TRY IT: Below are some records. Pull every line that contains the word "will".

ENTRIES PROVIDED:
#####
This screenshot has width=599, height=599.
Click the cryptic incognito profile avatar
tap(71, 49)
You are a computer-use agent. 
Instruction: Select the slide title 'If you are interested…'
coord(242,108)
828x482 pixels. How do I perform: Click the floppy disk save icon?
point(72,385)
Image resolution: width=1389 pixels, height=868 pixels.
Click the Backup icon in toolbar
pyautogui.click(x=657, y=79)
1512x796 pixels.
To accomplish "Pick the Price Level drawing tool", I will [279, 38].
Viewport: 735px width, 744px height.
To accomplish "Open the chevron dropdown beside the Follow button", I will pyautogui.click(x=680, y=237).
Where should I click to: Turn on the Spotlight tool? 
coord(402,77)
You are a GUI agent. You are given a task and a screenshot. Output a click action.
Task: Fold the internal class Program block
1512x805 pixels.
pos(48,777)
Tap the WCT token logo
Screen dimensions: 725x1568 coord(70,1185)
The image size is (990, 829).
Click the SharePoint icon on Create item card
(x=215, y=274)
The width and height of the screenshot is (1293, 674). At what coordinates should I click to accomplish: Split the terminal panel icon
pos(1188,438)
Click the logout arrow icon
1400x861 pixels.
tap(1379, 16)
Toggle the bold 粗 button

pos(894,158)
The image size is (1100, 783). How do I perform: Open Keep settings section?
#####
SOLUTION:
To accomplish "Pick the Price Level drawing tool", I will [279, 38].
To accomplish "Open the chevron dropdown beside the Follow button", I will pyautogui.click(x=680, y=237).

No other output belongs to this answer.